Rhinovirus is considered a relatively mild pathogen that can colonize the nasal mucosa without causing symptoms (69). Rhinovirus and coronavirus cause common cold and do not typically cause an invasive infection or fever in immunocompetent hosts, or stimulate IFN or MxA (70, 74). This suggests that a causal inference based on the detection of these viruses in symptomatic patients should be made with caution. An accompanying immune response with elevated MxA is suggestive of a true rhinoviral or coronaviral infection while CRP elevation in the absence of elevated MxA suggests a bacterial infection.
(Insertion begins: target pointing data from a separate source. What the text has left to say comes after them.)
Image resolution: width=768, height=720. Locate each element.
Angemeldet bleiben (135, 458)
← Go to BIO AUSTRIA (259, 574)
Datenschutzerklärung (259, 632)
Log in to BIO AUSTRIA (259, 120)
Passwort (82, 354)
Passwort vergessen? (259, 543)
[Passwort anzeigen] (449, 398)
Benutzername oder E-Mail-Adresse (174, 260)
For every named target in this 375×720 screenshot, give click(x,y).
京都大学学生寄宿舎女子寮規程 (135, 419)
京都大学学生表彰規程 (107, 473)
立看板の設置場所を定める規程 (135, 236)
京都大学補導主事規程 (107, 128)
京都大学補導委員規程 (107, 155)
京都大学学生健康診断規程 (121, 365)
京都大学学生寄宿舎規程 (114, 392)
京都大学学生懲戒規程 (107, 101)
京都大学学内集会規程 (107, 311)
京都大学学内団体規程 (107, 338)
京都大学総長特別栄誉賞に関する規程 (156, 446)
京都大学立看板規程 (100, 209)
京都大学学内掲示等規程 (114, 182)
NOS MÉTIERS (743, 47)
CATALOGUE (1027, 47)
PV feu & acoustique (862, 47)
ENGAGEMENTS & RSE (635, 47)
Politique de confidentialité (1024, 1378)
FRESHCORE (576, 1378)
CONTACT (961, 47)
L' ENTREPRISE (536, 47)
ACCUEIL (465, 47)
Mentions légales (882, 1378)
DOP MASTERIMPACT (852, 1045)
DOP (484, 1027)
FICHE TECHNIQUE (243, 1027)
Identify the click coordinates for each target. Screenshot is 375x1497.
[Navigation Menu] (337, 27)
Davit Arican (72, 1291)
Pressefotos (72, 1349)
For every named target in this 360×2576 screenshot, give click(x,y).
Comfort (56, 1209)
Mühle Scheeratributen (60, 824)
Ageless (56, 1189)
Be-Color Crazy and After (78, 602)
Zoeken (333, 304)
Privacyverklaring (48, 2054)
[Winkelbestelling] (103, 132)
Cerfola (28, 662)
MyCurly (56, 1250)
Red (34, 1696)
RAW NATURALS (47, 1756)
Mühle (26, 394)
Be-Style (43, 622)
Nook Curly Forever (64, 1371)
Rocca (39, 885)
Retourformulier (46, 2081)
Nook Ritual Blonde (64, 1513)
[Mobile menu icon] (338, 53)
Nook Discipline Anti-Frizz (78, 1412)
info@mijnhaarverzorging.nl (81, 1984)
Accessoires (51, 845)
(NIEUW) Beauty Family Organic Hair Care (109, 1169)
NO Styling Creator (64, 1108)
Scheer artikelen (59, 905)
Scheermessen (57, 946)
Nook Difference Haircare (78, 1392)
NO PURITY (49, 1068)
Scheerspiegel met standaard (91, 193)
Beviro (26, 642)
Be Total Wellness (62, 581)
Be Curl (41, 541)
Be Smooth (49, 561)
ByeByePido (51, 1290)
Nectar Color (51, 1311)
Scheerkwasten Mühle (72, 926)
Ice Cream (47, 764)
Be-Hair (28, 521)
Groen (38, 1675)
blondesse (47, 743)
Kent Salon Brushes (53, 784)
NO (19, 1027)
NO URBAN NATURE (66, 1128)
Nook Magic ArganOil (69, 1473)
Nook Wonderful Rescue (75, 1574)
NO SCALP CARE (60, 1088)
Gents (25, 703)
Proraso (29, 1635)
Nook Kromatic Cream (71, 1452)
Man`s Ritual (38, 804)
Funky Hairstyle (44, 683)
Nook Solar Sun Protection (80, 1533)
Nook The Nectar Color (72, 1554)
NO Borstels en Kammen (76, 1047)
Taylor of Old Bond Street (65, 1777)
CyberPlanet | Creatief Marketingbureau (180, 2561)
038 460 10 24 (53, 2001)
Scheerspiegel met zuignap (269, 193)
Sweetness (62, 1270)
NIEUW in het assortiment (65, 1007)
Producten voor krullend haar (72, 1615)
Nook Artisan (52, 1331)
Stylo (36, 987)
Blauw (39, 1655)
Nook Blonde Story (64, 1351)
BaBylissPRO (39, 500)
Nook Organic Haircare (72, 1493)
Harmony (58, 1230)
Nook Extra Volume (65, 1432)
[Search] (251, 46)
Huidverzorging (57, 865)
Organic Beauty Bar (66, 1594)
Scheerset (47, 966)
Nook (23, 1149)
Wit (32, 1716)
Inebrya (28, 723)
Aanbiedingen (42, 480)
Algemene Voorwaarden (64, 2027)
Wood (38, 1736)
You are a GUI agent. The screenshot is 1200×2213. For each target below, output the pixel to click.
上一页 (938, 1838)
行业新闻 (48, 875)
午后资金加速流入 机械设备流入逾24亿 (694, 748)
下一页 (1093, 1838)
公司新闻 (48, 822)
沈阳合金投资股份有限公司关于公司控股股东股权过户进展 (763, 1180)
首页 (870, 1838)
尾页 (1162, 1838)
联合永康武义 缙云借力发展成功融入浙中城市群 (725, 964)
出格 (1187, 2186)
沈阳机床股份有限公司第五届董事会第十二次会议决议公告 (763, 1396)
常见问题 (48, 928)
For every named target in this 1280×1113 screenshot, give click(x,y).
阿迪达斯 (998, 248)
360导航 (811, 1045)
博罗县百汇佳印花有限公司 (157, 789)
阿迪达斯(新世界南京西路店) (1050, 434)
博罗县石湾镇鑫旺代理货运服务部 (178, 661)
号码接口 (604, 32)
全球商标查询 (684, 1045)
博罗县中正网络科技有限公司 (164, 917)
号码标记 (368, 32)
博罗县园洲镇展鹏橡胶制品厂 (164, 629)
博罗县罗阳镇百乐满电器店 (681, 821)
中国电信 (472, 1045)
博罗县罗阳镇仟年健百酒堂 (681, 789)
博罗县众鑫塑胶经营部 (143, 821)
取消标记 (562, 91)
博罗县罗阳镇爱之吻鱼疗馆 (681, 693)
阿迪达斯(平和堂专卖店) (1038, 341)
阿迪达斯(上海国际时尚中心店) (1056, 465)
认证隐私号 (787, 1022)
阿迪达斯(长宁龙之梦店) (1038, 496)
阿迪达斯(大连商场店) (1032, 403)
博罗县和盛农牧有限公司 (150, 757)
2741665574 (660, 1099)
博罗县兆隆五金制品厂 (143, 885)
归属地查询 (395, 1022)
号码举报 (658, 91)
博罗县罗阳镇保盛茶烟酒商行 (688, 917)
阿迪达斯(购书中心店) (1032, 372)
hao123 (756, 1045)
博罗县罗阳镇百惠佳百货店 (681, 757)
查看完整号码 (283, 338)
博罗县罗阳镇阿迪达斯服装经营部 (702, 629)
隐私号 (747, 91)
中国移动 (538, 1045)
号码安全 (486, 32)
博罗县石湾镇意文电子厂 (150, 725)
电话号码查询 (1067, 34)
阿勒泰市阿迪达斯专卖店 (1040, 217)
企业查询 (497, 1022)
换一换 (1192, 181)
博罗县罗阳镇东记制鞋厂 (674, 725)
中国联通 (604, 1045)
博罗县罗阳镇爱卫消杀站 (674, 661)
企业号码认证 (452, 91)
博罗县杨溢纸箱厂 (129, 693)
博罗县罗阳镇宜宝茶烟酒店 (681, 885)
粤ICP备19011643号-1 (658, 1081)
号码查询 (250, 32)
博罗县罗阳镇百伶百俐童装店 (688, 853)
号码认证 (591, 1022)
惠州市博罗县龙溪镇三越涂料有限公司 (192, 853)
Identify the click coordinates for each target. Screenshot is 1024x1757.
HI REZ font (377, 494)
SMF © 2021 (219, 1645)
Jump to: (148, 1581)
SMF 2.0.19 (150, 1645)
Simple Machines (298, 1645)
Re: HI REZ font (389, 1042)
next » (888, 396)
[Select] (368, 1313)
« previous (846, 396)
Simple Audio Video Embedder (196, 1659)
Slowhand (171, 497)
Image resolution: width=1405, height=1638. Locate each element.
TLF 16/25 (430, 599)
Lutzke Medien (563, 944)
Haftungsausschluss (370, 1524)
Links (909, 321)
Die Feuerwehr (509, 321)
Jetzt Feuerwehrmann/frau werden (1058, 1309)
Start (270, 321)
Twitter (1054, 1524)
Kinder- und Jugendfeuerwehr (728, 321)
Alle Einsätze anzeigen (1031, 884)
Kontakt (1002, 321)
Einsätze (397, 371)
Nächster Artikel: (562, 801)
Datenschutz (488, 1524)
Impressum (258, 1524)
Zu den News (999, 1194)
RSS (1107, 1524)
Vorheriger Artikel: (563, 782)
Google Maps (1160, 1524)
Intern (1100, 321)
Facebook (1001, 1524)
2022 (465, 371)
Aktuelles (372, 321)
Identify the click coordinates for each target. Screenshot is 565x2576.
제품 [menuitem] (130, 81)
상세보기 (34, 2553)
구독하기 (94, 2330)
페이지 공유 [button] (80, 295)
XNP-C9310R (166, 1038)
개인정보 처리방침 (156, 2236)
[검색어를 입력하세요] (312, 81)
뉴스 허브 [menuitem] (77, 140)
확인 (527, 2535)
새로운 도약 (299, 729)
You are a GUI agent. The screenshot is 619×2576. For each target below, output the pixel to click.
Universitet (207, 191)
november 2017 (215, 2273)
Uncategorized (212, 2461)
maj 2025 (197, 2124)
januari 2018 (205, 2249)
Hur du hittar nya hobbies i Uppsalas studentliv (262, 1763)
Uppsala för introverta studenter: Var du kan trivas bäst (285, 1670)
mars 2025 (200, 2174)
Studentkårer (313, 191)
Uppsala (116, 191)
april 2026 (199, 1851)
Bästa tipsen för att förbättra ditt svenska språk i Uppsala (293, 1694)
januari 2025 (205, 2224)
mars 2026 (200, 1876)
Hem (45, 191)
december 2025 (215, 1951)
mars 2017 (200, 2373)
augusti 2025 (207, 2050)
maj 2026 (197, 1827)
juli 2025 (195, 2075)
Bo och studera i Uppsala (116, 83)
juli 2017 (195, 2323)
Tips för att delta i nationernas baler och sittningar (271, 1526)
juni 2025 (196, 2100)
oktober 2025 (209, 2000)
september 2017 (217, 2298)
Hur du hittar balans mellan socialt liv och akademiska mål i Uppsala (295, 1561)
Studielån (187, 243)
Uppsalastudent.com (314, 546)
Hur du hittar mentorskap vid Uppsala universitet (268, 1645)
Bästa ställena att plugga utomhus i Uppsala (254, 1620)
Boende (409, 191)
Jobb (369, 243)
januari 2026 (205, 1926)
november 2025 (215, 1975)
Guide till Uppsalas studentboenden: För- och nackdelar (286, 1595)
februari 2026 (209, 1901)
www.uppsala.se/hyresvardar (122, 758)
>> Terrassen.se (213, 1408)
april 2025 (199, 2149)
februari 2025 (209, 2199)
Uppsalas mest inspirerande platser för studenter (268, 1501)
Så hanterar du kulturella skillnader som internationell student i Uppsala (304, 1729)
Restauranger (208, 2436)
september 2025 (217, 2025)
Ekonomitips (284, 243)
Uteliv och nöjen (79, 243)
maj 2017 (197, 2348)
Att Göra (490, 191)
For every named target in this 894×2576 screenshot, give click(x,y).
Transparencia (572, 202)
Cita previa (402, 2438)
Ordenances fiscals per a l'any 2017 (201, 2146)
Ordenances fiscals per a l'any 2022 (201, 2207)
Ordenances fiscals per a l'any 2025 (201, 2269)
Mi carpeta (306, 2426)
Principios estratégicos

This study has several limitations. First, the sample size is small, especially for the viral infection group. Second, there children under the age of 17 were not enrolled. In addition, in this study, when a bacterial infection was confirmed by the comparator method, it was deemed a bacterial infection regardless of the presence of any viral co-infection. There is no universally accepted method for determining colonization from active invasive infection or a method for clinically categorizing symptomatic patients without definitive microbiological confirmation of disease. Finally, there is some element of tautology in this study because CRP was used as part of the comparative method. Alternatively, future studies could consider the use of PCT as a surrogate marker for bacterial infection. Despite these limitations, the interplay between a semi-quantitative value for CRP and MxA appears to aid in the identification and differentiation of infectious etiology and warrants further investigation.


The overuse of antibiotics is the most important factor leading to antibiotic resistance; however, at least 50% of all antibiotics are prescribed for acute febrile respiratory infections and are not needed or are not optimally effective as prescribed (5). Unnecessary overuse of antibiotics is associated with increased antibiotic resistance for common bacteria, adverse reactions, and high costs for the entire healthcare system, including providers, payers, and patients.

Viral and bacterial infections are contagious and difficult to clinically differentiate because of a significant overlap in signs and symptoms. Difficulty in obtaining relevant specimens, the low sensitivity or specificity of the tests used, high costs, and the absence of test results within the critical window for initiating adequate treatment often result in the prescription of antibiotic therapy in the absence of a bacterial infection. Empiric treatment is especially prevalent in young children who cannot verbalize their symptoms and in the outpatient setting where access to laboratory diagnostics is limited. Independently, antigen testing, cell culture, and PCR cannot differentiate active invasive infection from bacterial or viral colonization. However, microbiological confirmation in the presence of an elevated host immune response is more indicative of a clinically significant infection requiring therapeutic intervention.

In an immune-competent person, PCT and CRP are ideal biomarkers for determining a host response consistent with a bacterial confirmation while MxA serves to confirm the presence of a significant viral infection. In isolation, neither MxA nor CRP alone is sensitive or specific in identifying viral and/or bacterial infection. However, a multiplexed pattern of results consisting of the combined interpretation of low CRP, high CRP, and elevated levels of MxA may provide a sensitive and specific way to identify an immune response to a viral and/or bacterial infection. Use of a rapid test may result in lesser instances of unnecessary antibiotic use, reduce antibiotic resistance, and lower healthcare costs.